◆ **What is needed**
In the entries below, find the line with "This screenshot has height=234, width=868." and the line with "You are a GUI". Repeat exactly everything between them, those two lines included, but not the pictures.

◆ **Given data**
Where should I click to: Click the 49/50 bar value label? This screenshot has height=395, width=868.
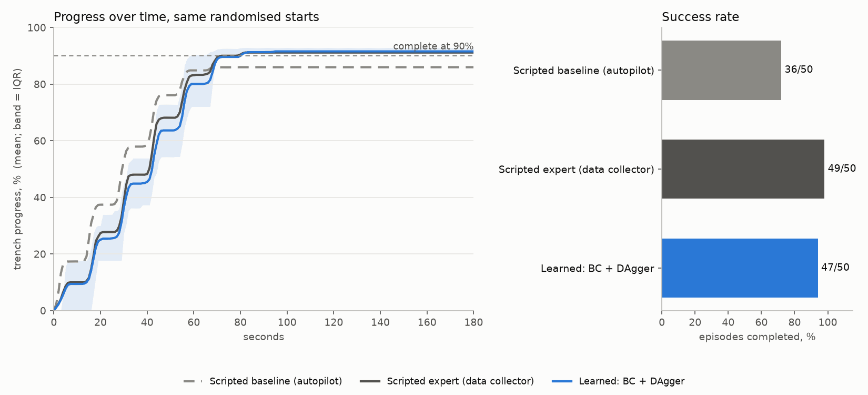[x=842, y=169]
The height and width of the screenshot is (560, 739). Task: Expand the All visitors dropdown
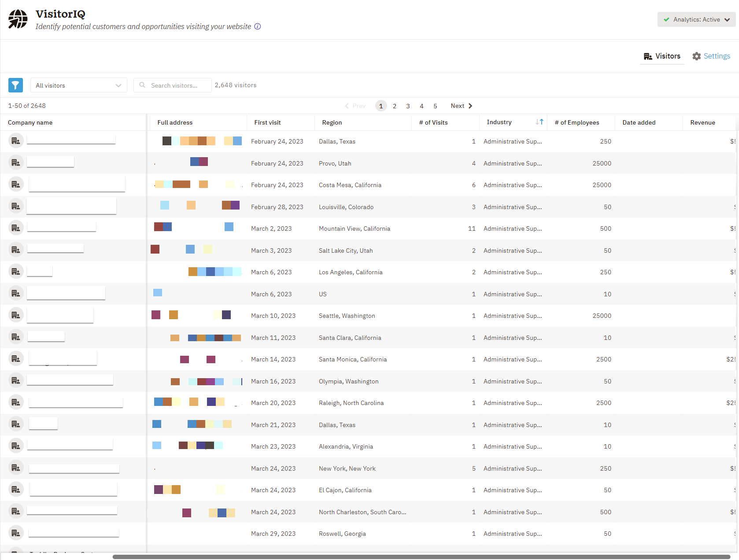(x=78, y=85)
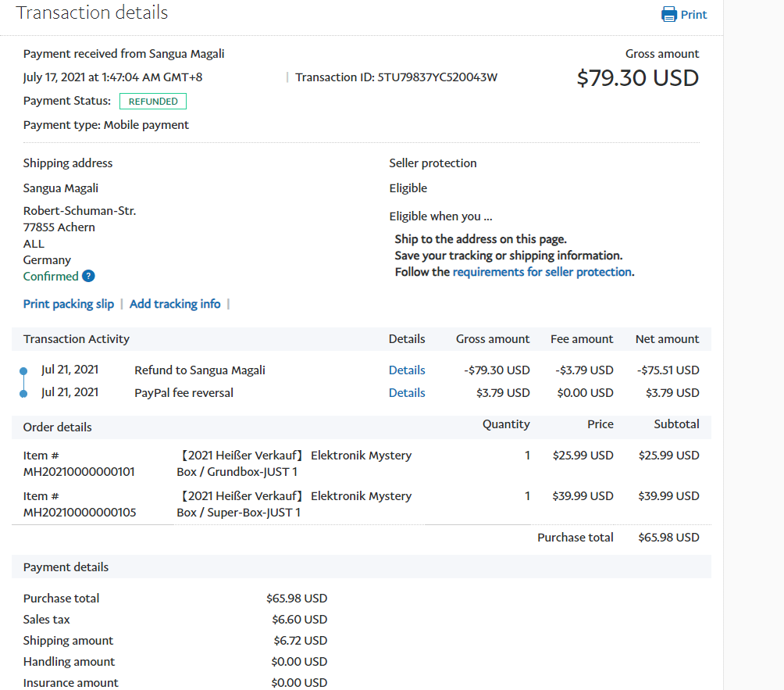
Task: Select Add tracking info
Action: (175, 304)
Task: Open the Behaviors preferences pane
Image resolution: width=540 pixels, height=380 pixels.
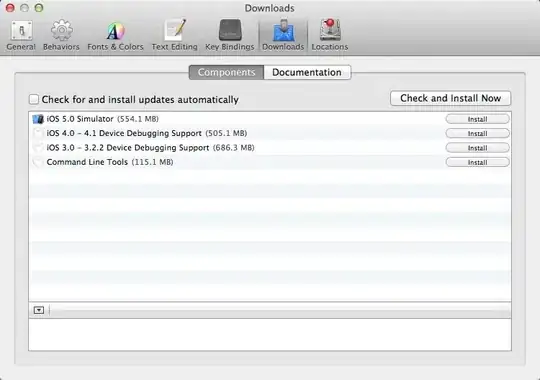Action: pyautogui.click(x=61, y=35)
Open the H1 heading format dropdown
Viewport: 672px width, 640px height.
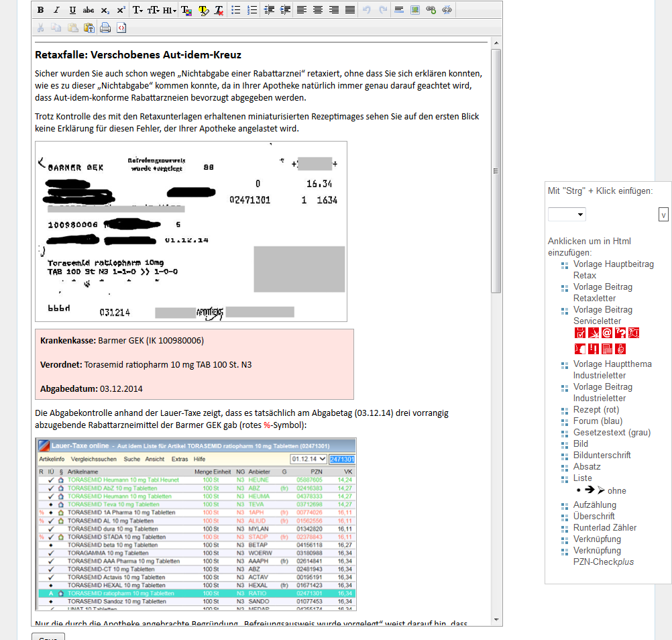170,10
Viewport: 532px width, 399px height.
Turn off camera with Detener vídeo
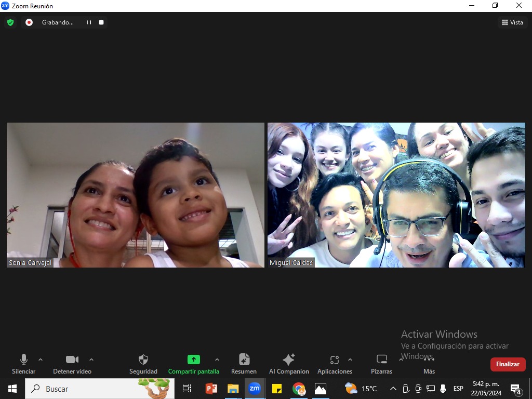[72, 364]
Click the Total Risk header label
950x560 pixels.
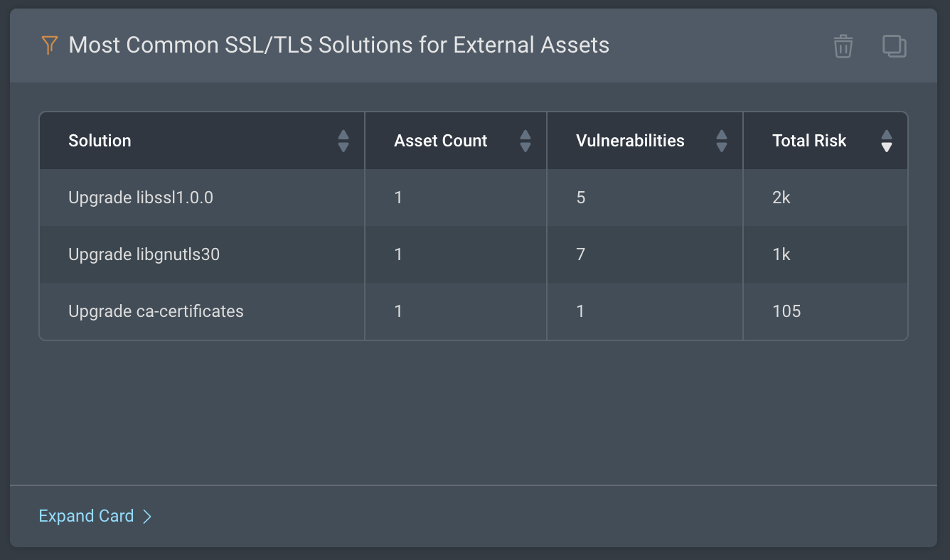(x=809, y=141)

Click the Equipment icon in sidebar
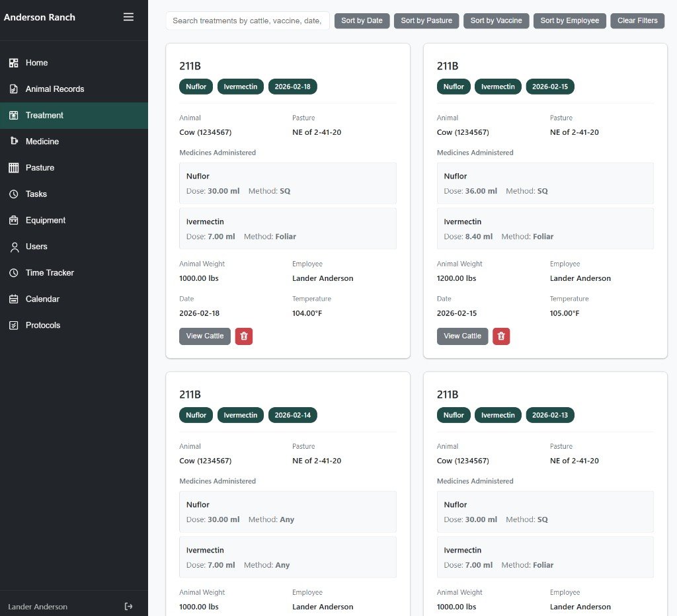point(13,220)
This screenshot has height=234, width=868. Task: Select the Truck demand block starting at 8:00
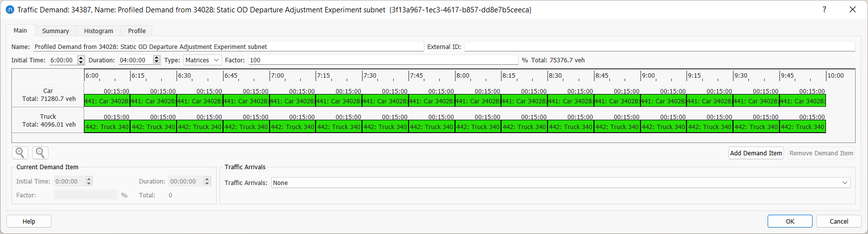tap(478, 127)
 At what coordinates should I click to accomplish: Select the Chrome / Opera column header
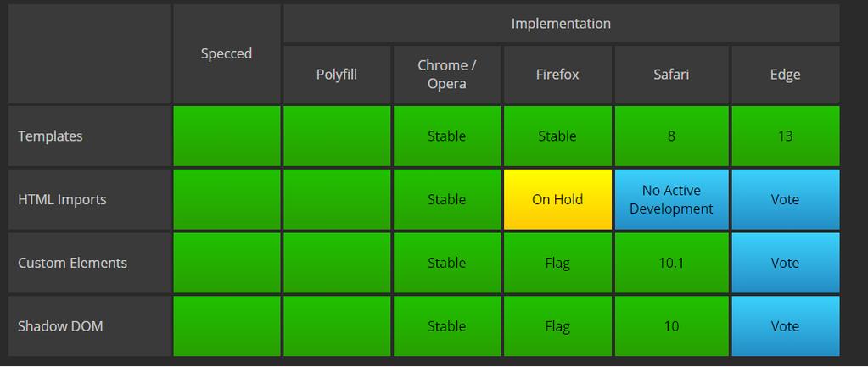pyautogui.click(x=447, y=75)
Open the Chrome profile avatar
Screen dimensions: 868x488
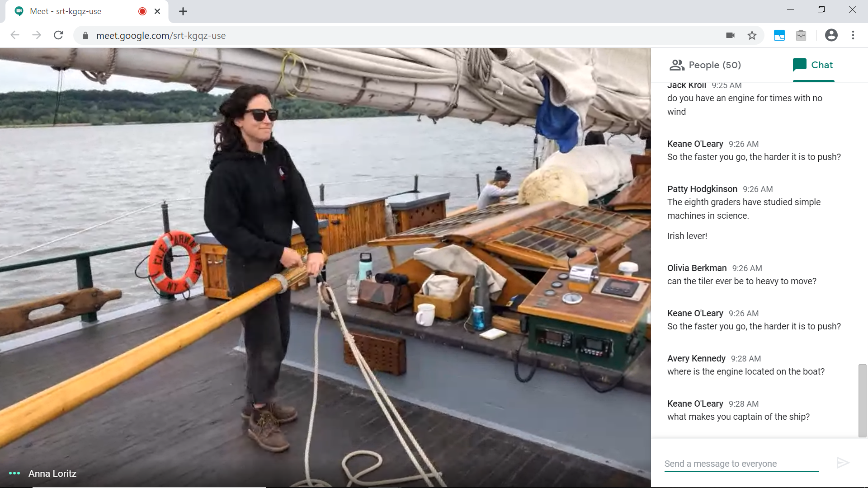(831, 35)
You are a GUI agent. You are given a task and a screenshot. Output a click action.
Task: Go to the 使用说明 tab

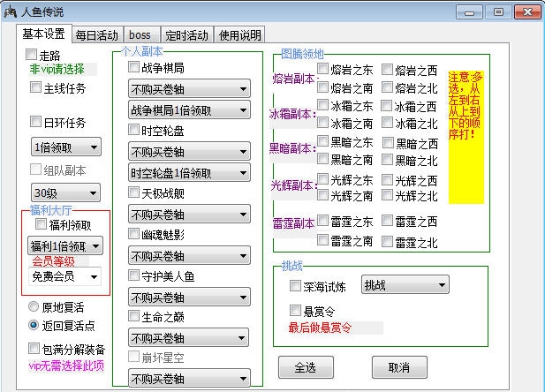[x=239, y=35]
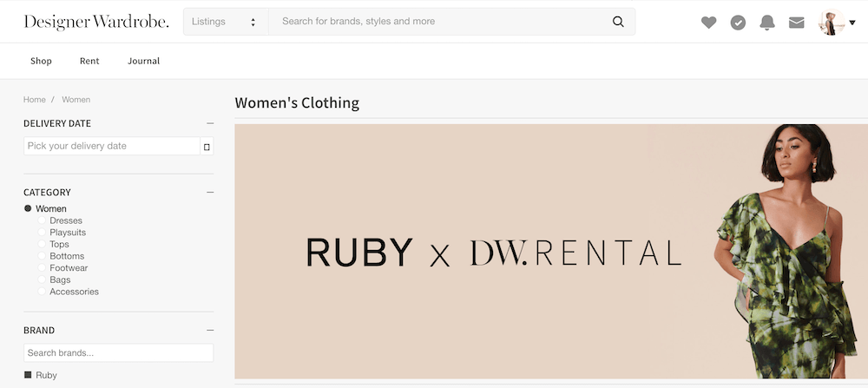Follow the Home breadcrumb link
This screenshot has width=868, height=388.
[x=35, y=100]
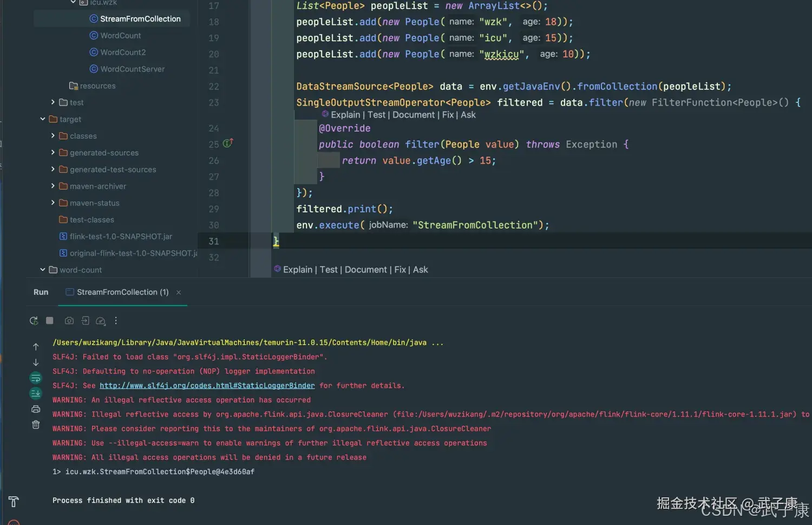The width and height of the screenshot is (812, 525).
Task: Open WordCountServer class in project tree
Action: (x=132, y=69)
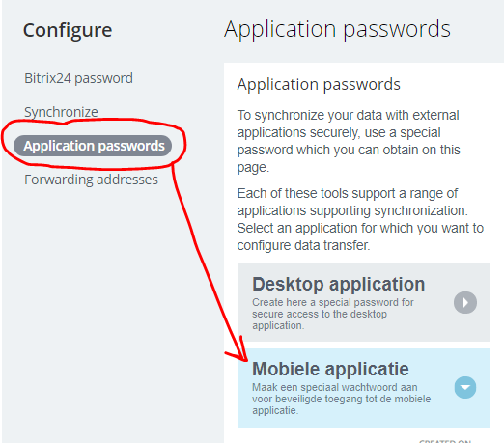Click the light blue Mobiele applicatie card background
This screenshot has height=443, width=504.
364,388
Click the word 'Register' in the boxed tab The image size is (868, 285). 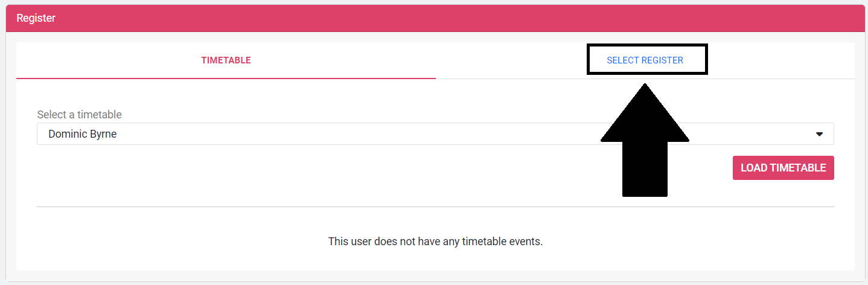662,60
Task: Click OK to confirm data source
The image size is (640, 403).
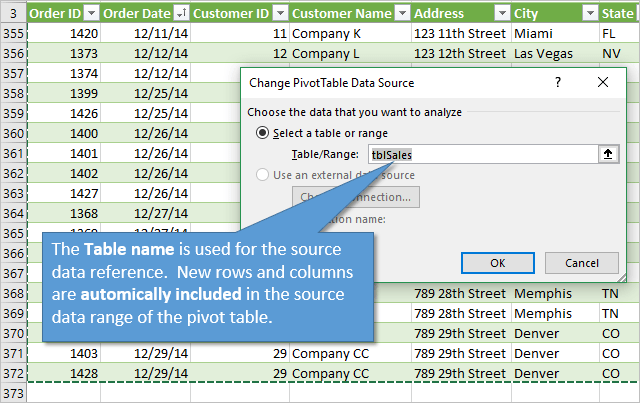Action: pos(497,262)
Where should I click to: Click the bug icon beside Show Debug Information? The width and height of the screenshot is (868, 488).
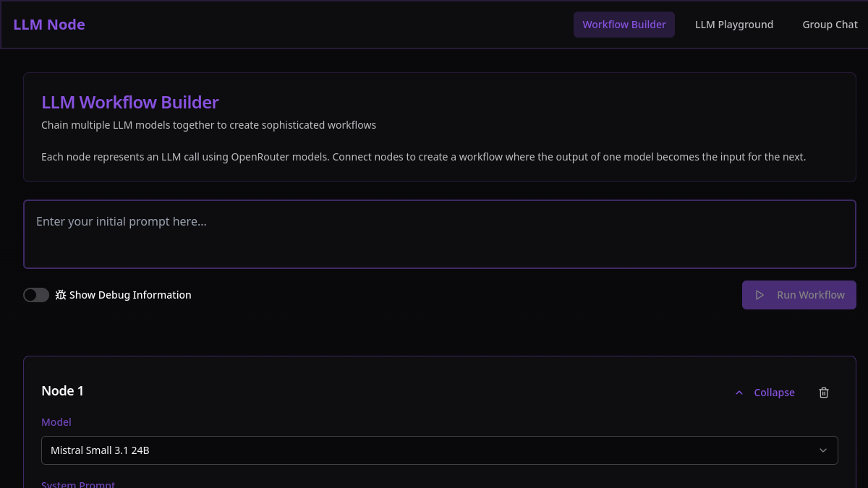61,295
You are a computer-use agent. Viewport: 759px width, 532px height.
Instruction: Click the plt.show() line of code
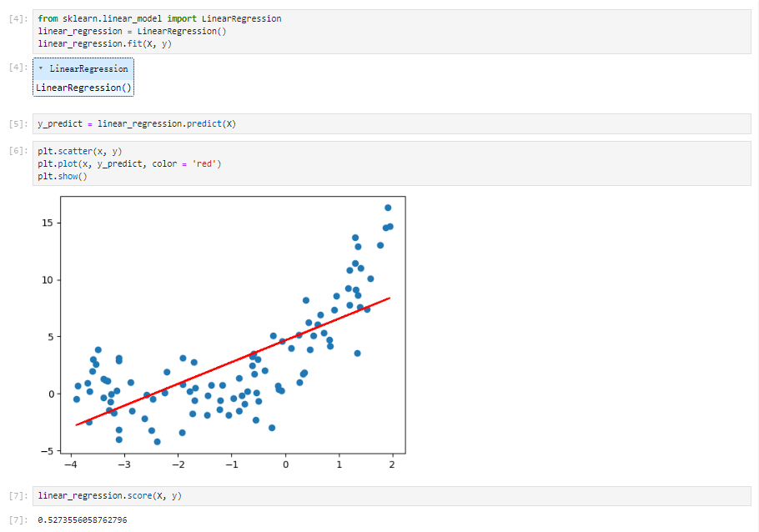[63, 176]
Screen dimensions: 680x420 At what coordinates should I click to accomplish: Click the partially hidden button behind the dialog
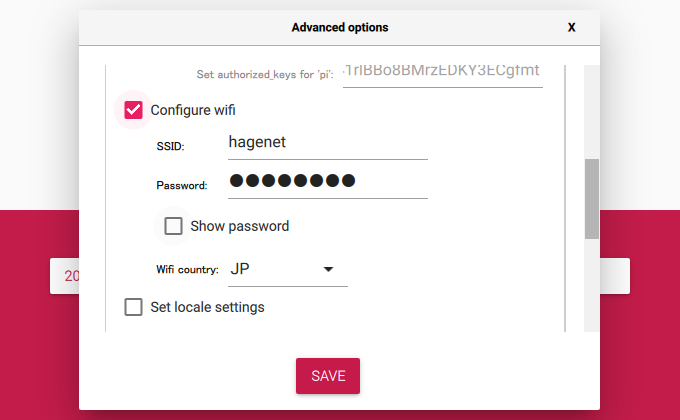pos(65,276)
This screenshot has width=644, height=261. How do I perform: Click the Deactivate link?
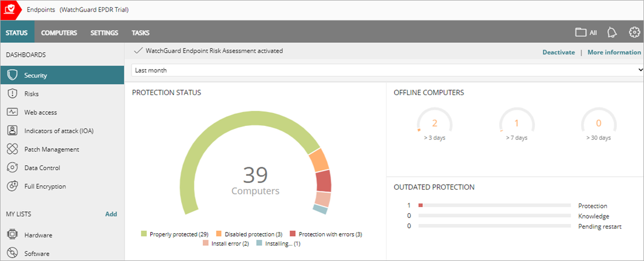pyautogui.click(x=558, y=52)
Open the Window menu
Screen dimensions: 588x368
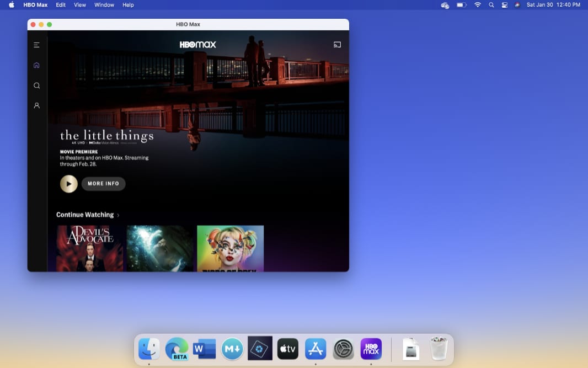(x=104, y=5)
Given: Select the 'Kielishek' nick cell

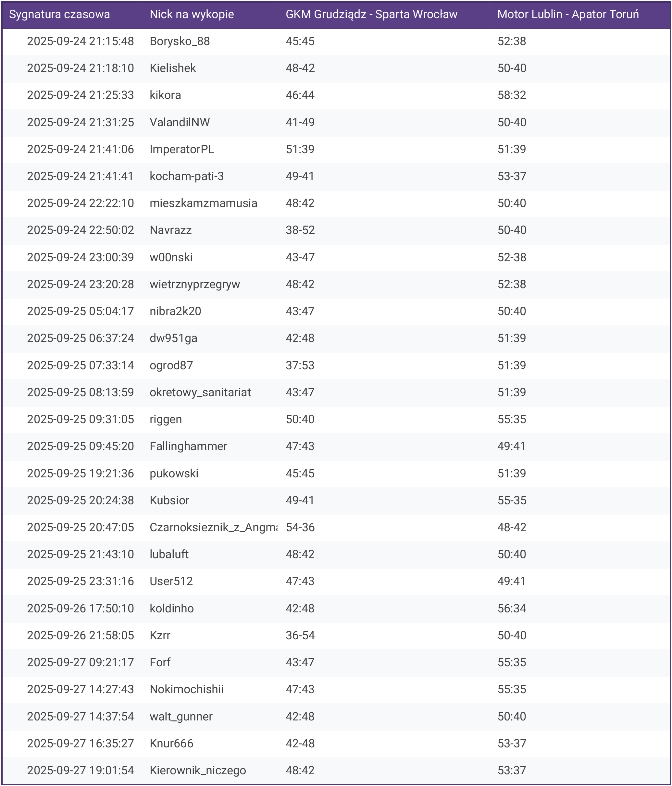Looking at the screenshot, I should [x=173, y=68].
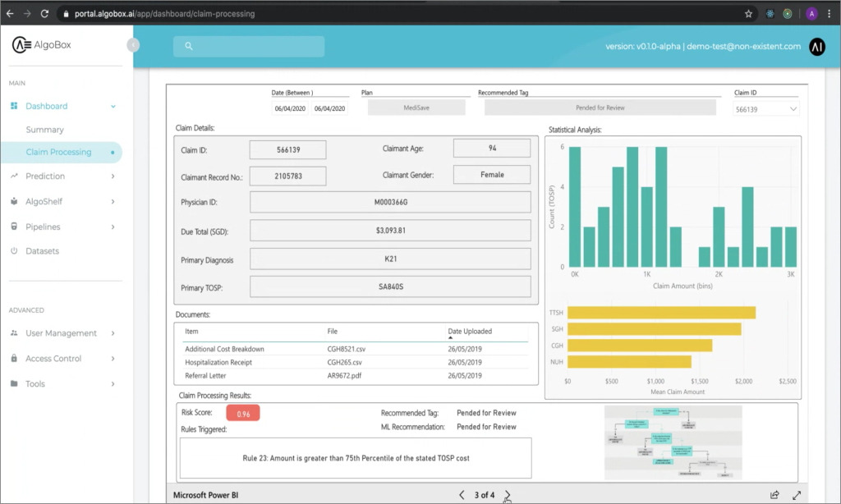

◆ **Output below**
This screenshot has height=234, width=868. Task: Select the Truck demand block starting at 8:00
tap(478, 127)
 At what coordinates should I click to accomplish: Select the Chrome / Opera column header
pyautogui.click(x=447, y=75)
Open the Chrome profile avatar
Screen dimensions: 868x488
(831, 35)
You are a GUI agent. You are given a task and a screenshot. Output a click action.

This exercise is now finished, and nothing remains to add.